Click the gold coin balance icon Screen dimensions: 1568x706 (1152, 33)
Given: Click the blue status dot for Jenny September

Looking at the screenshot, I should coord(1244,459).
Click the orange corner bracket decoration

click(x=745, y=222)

_____

> _Brief_
From the "Given: Click the" line to the close of the listing, restate each line word for word.

> _Your solution_
Given: Click the blue status dot for Jenny September

Looking at the screenshot, I should coord(1244,459).
Click the orange corner bracket decoration

click(x=745, y=222)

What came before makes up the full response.